Sleep position also plays a measurable role. Research comparing positions found that sleeping on your left side clears acid from the esophagus roughly twice as fast as sleeping on your right side or on your back. In one study, median acid clearance time was 35 seconds on the left side versus 90 seconds on the right. Liquid reflux occurred more frequently in the supine and right-side positions. The likely explanation is anatomical: when you’re on your left, the esophagus enters the stomach from above the acid pool rather than below it.

Other Contributing Factors

Smoking weakens the esophageal sphincter and reduces saliva production, removing two protective mechanisms at once. Alcohol has a similar relaxing effect on the sphincter and also irritates the esophageal lining. Stress doesn’t directly cause acid production to spike, but it can heighten your sensitivity to pain in the esophagus, making normal amounts of reflux feel worse than they otherwise would.

Tight clothing, heavy lifting, and bending at the waist all temporarily increase abdominal pressure and can push acid upward in the same way excess body weight does. People who notice heartburn during exercise are usually experiencing this pressure effect, especially during core-intensive movements or running.
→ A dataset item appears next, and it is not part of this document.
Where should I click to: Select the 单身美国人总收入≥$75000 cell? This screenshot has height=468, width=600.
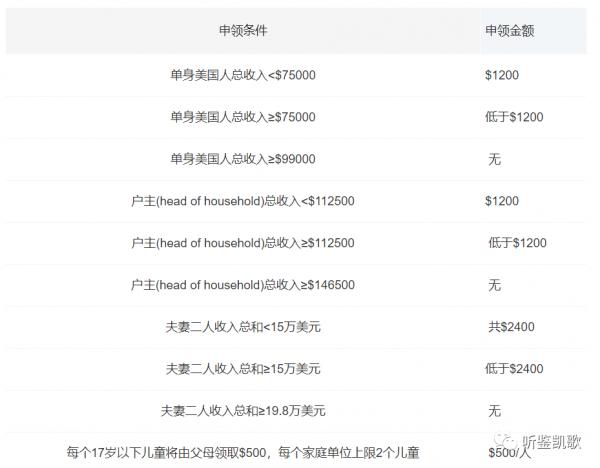pos(243,117)
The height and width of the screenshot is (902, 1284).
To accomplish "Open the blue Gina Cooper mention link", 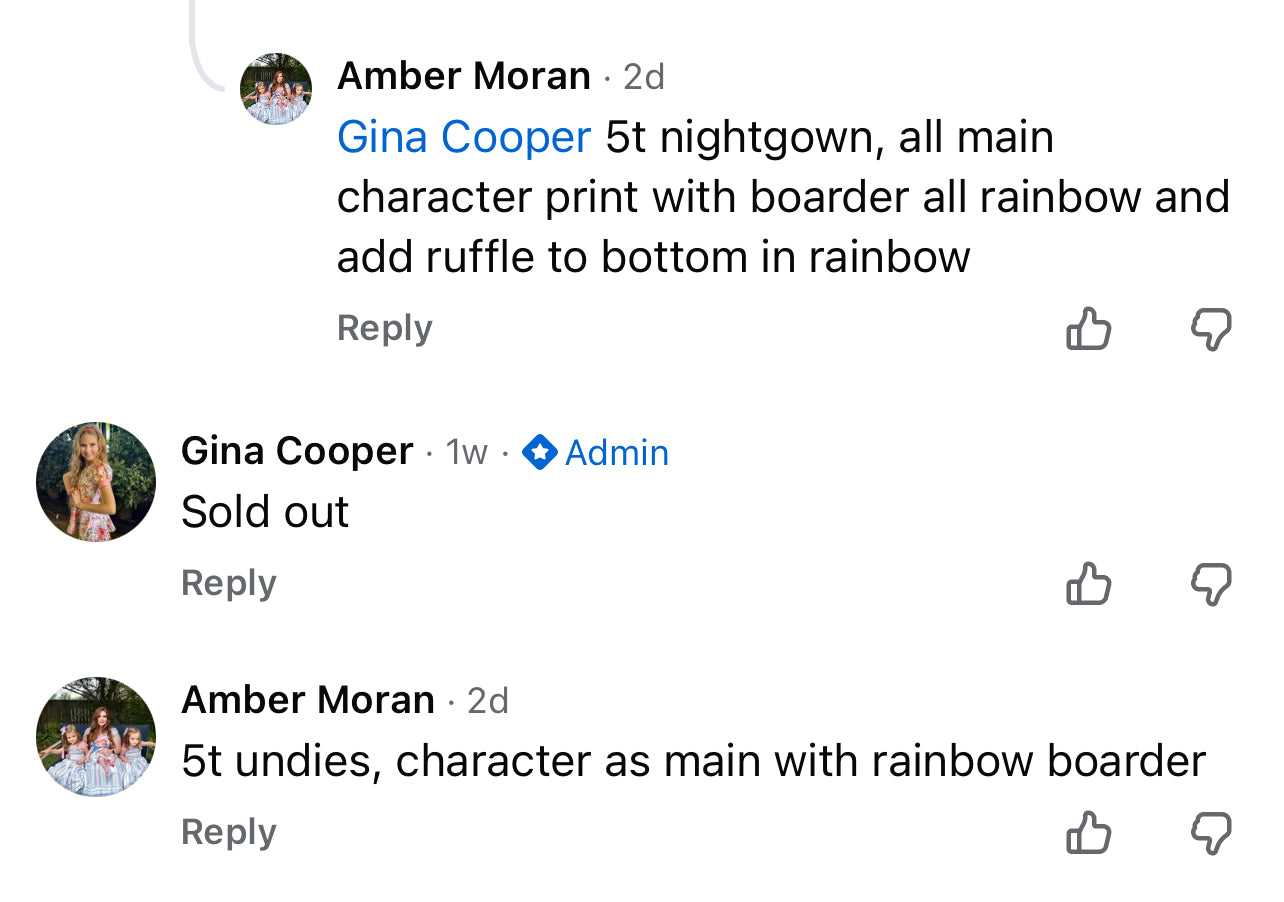I will (464, 137).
Heartburn vs. Heart Attack

Heartburn produces a burning sensation in the chest, often accompanied by a sour taste in the mouth or a small amount of stomach contents rising into the throat. It typically follows eating, responds to antacids, and gets worse when you lie down or bend over.

A heart attack feels different. The sensation is more often described as pressure, tightness, or squeezing rather than burning. The pain may radiate to the neck, jaw, or arms. It’s often brought on by physical exertion rather than meals. Other warning signs include shortness of breath, cold sweat, sudden dizziness, and unusual fatigue. Heart attacks can sometimes mimic indigestion, so chest pain that comes with any of these additional symptoms warrants emergency evaluation, especially if it’s a new or unfamiliar pattern for you.